Although the amount involved in the decision of this case is small, it presents a question of great importance to the people of Massachusetts. The case presented is this : The inhabitants of Newburyport voted to raise sums of money in the manner provided by law, on the polls and estates of the inhabitants, sufficient to maintain schools for a longer time in each year, for both sexes, and for teaching higher branches of education than the statute of the Commonwealth in terms requires. To his proportion of the taxes raised for these and other purposes the plaintiff was assessed, and he contends that this portion of the tax was illegal, because the town had no legal authority to raise money for these purposes; and as the tax was entire, and this part inseparable from the residue, the whole is void; and he seeks to recover it back in this action.
The claim made by the plaintiff in this action is founded upon the principle decided in this Commonwealth in a series of cases, of which Stetson v. Kempton,
In general, the corporate powers of towns have originated in this way: They have been required to provide for certain wants of the community, or to perform certain duties for the common benefit, such as making roads, relieving the poor, supporting schools, and the like, and then, either in express terms, or by necessary implication, they are invested with all the powers necessary to the performance of such'duties.

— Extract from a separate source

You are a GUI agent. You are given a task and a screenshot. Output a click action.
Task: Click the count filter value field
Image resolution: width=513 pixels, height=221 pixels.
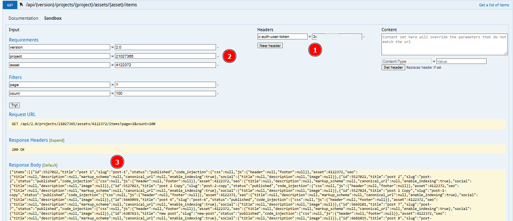coord(165,94)
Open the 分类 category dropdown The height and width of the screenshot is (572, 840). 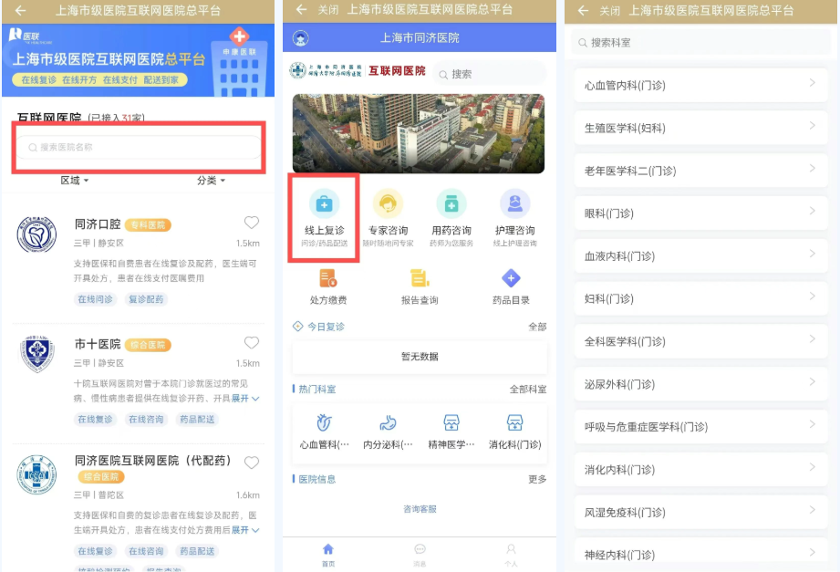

The establishment of schools for the education, to some extent at least, of all the children of the whole people, is not the result of any recent enactment; it is not the growth even of our present constitutional government, or the provincial government which preceded it, but extends back two hundred years, to the early settlement of the colony. Indeed, the establishment of popular schools is understood to have been one of the objects for which powers were conferred on certain associations of persons living together in townships, enabling them to regulate and manage certain prudential concerns in which they had a common interest. The question, therefore, does not depend upon the literal construction of certain clauses in the revised statutes, as if they were the first and only legal enactments on the subject; but regarding them as the revision of a system of provisions, indicating a long course of policy of the government under all its forms, these statutes, in pari materia, may justly be resorted to, in ascertaining the true construction of a particular enactment.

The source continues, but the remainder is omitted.